[START Selected text]
We prepare our condensed consolidated financial statements in accordance with accounting principles generally accepted in the United States (GAAP), which requires management to make estimates and assumptions that affect reported amounts and related disclosures. Management identifies critical accounting estimates as:

·

Those that require the use of assumptions about matters that are inherently and highly uncertain at the time the estimates are made; and

·

Those for which changes in the estimate or assumptions, or the use of different estimates and assumptions, could have a material impact on our consolidated results of operations or financial condition.

Management has discussed the development, selection and disclosure of our critical accounting estimates with the Board of Directors. For a description of our critical accounting estimates that require us to make the most difficult, subjective or complex judgments, please see our Annual Report on Form 10-K for the year ended December 31, 2008. We have not changed these policies from those previously disclosed.
[END Selected text]
Requirement 1
In the accounting-estimates passage, rewrite the paragraph that begins "Management has discussed" more briefly, keeping its main facts.
Requirement 2
Resume the accounting-estimates passage right after its final sentence.
[START Data provided]
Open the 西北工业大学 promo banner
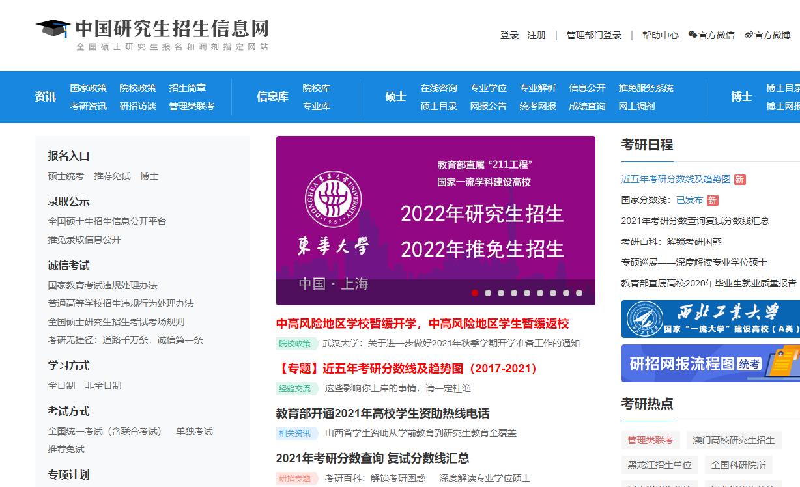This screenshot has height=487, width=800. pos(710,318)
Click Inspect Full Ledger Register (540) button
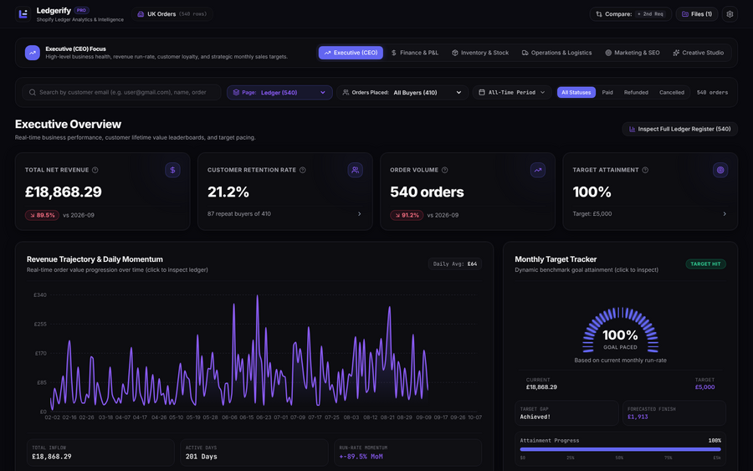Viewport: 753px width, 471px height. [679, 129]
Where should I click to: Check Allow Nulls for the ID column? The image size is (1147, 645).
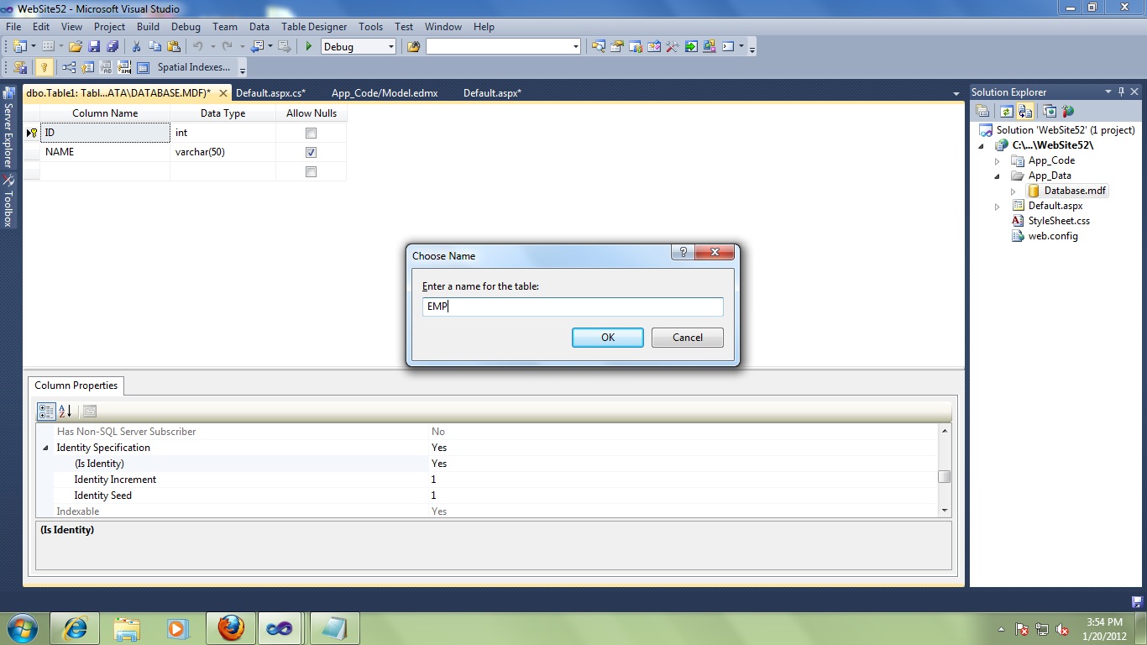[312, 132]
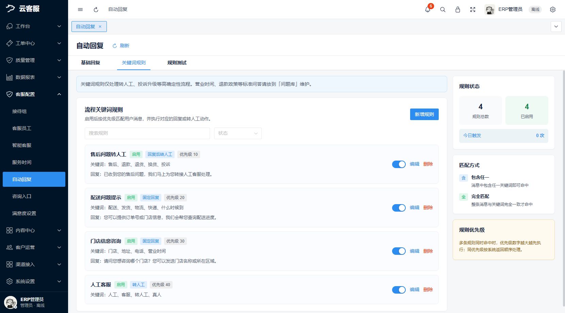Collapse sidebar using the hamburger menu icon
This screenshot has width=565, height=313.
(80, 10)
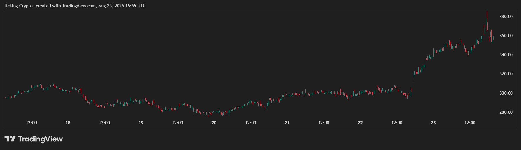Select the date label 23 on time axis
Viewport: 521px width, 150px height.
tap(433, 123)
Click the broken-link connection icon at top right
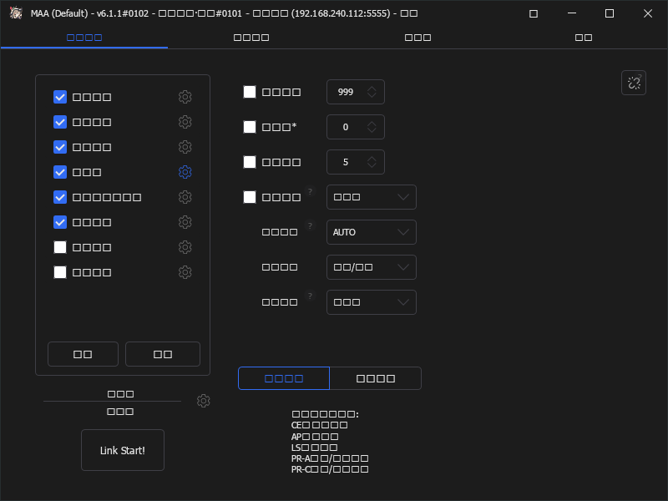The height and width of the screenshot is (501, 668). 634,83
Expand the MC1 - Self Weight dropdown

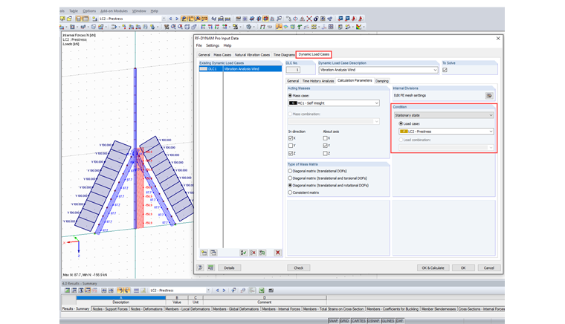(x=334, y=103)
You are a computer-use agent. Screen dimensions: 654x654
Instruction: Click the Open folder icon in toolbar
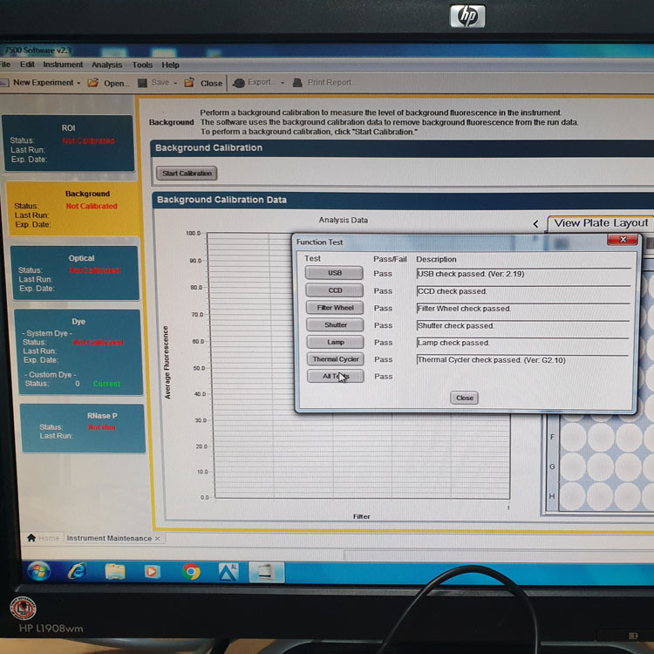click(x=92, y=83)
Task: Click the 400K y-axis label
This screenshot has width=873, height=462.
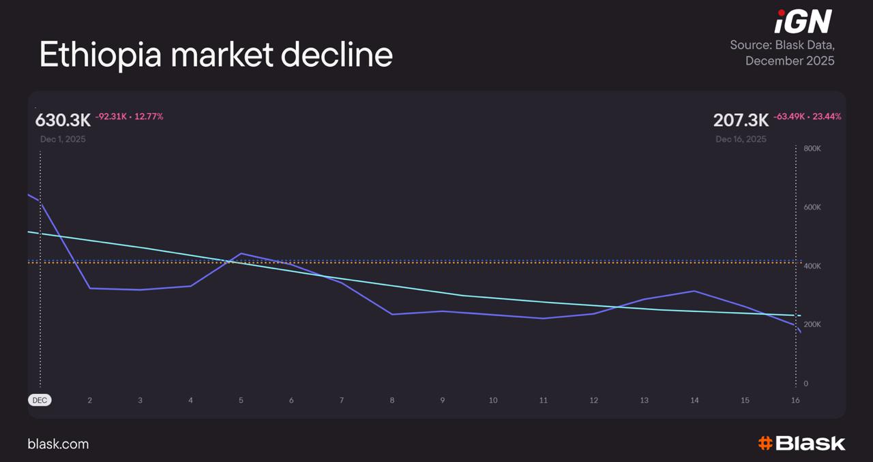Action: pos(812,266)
[END Data provided]
[START Data provided]
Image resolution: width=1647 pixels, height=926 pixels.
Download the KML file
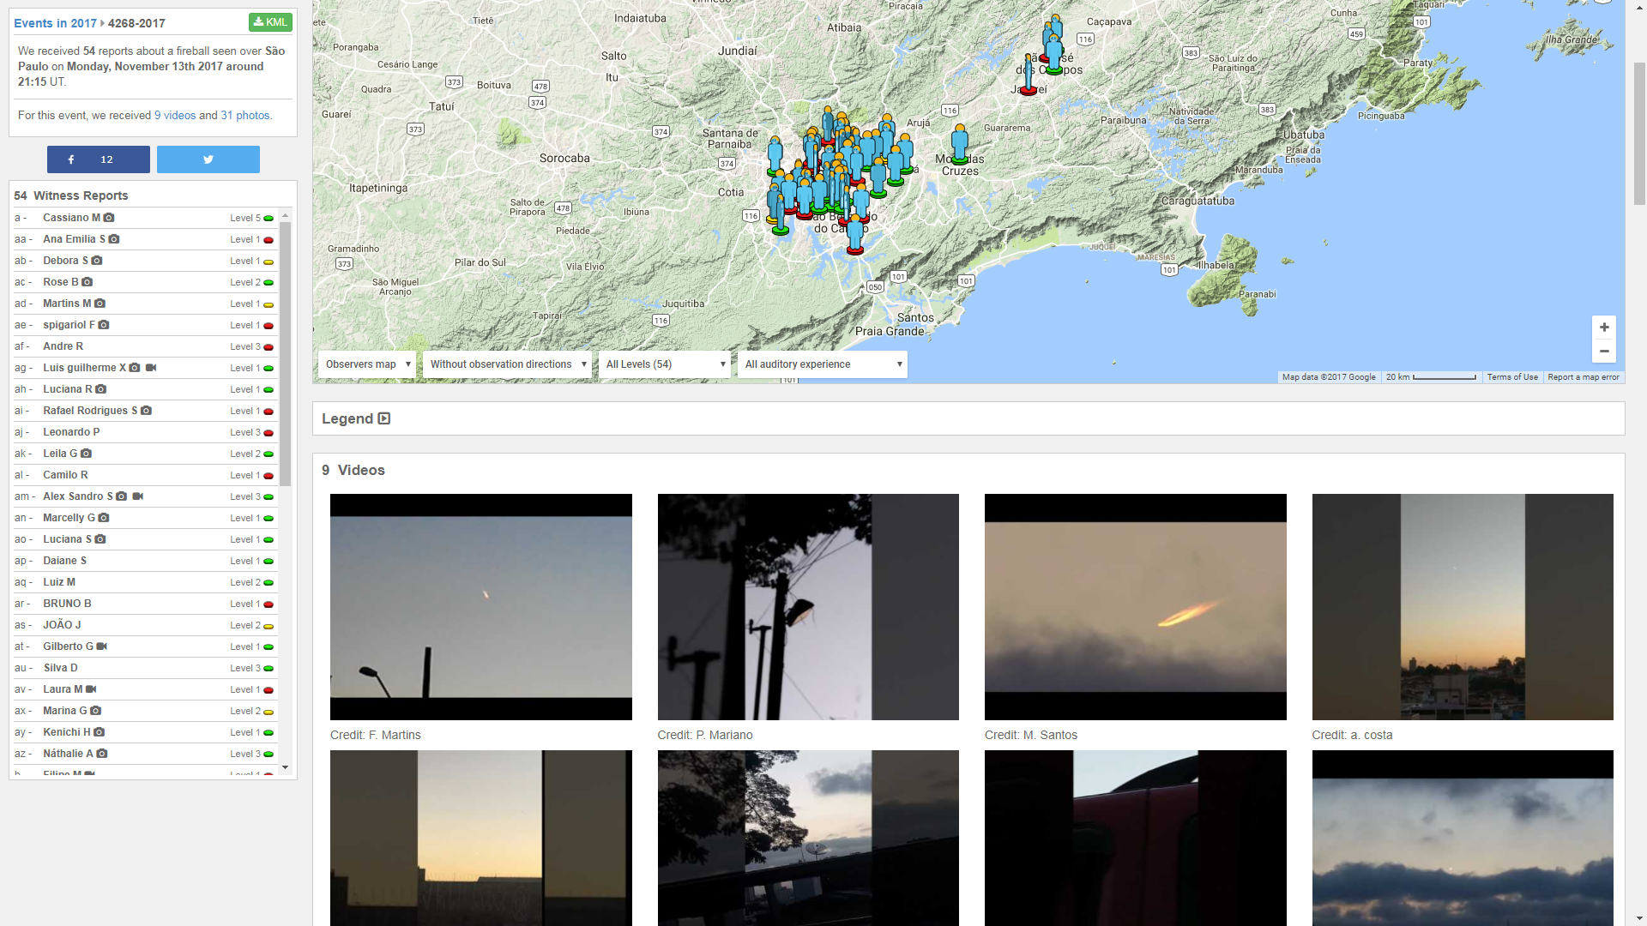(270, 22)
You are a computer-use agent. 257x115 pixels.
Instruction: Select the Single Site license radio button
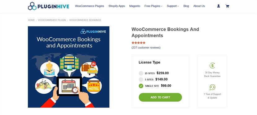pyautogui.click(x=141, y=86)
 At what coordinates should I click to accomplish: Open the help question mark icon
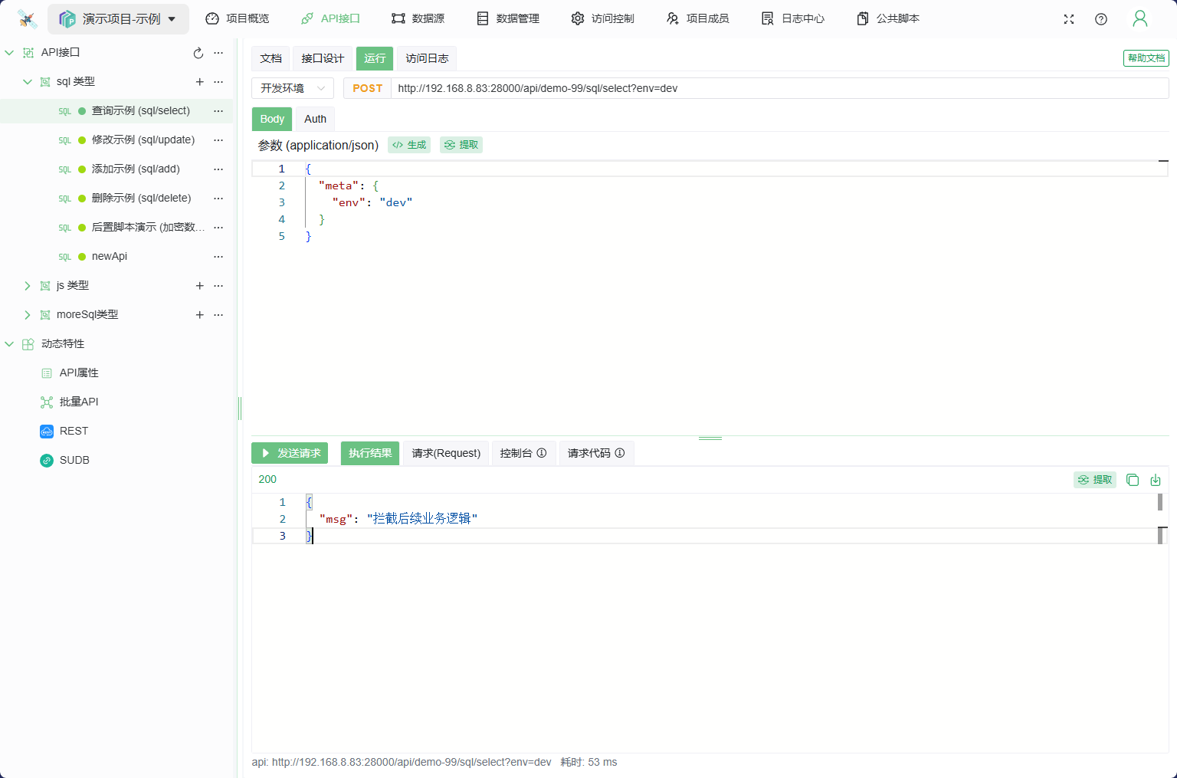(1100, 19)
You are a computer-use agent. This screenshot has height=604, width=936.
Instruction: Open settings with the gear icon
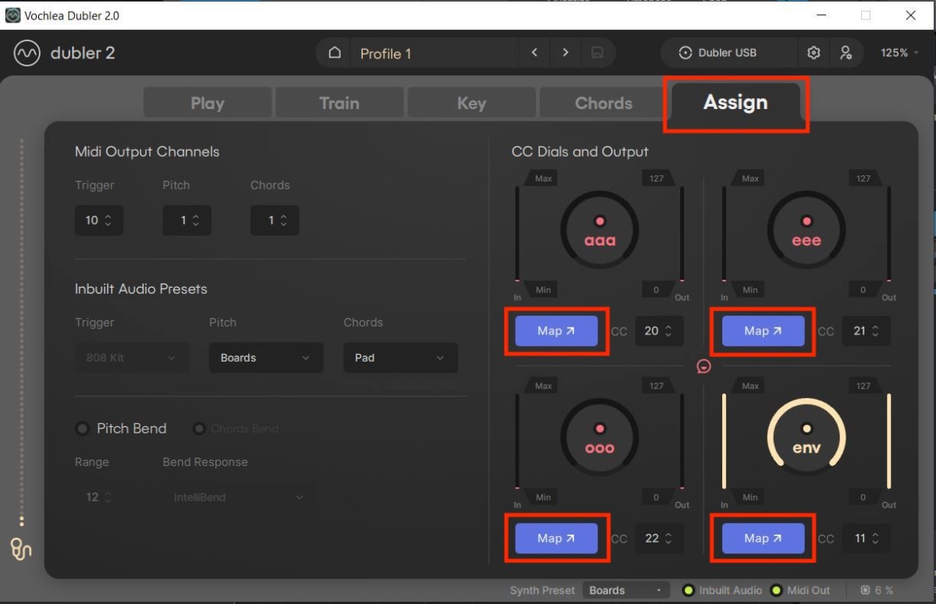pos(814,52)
[END Data provided]
[START Data provided]
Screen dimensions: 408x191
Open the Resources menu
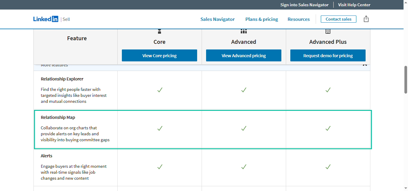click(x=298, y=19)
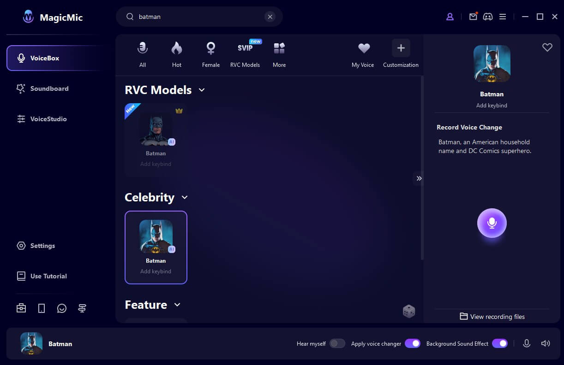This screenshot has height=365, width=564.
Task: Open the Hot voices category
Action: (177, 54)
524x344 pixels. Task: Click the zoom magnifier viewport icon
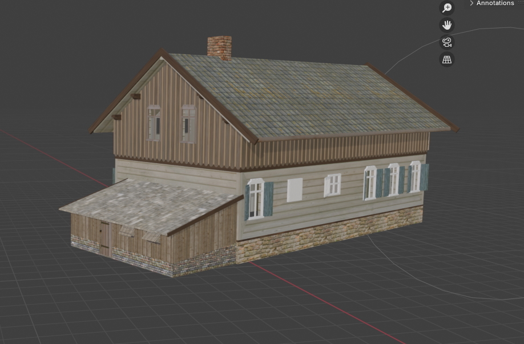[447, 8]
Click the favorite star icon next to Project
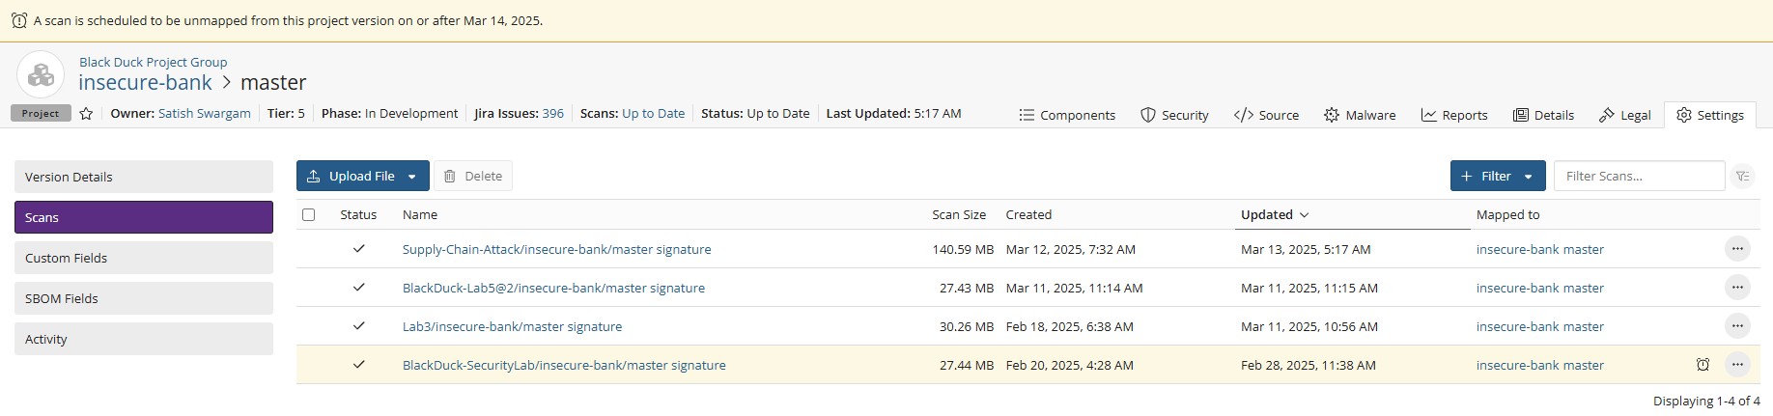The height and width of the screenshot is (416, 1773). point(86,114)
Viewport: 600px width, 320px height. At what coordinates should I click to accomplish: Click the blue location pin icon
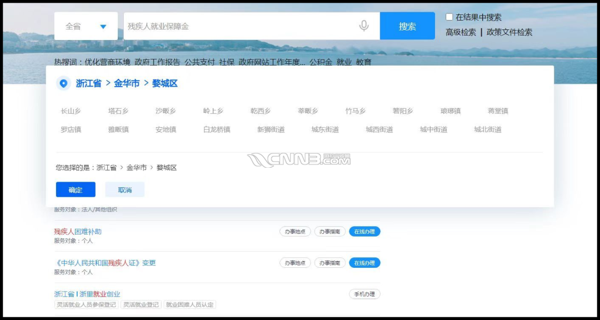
[END Data provided]
Written answer 1
Management reviewed the development, selection and disclosure of our critical accounting estimates with the Board of Directors. The estimates needing the most difficult, subjective or complex judgments are described in our Form 10-K for the year ended December 31, 2008, and these policies are unchanged from prior disclosures.

Written answer 2
RECENTLY ISSUED AND ADOPTED ACCOUNTING PRONOUNCEMENTS

On January 1, 2009, the Company adopted  EITF Issue No. 07-5 (“EITF 07-5”), Determining whether an Instrument (or Embedded Feature) is indexed to an Entity’s Own Stock. EITF No. 07-5 is effective for financial statements issued for fiscal years beginning after December 15, 2008, and interim periods within those fiscal years. Early application is not permitted. Paragraph 11(a) of SFAS No. 133 specifies that a contract that would otherwise meet the definition of a derivative but is both (a) indexed to the Company’s own stock and (b) classified in stockholders’ equity in the statement of financial position would not be considered a derivative financial instrument. EITF 07-5 provides a new two-step model to be applied in determining whether a financial instrument or an embedded feature is indexed to an issuer’s own stock and thus able to qualify for the SFAS No. 133 paragraph 11(a) scope exception. The adoption of this EITF did not have an impact on the Company’s consolidated financial statements.

In April 2008, the FASB issued FSP SFAS 142-3, Determination of the Useful Life of Intangible Assets (“FSP SFAS 142-3”). FSP SFAS 142-3 amends the factors that should be considered in developing renewal or extension assumptions used to determine the useful life of a recognized intangible asset under SFAS No. 142, Goodwill and Other Intangible Assets. Previously, under the provisions of SFAS No. 142, an entity was precluded from using its own assumptions about renewal or extension of an arrangement where there was likely to be substantial cost or material modifications. FSP SFAS 142-3 removes the requirement of SFAS No. 142 for an entity to consider whether an intangible asset can be renewed without substantial cost or material modification to the existing terms and conditions and requires an entity to consider its own experience in renewing similar arrangements. FSP SFAS 142-3 also increases the disclosure requirements for a recognized intangible asset to enable a user of financial statements to assess the extent to which the expected future cash flows associated with the asset are affected by the entity’s intent or ability to renew or extend the arrangement. The Company adopted FSP SFAS 142-3 on January 1, 2009. The adoption of FSP 142-3 did not have an impact on our condensed consolidated financial statements.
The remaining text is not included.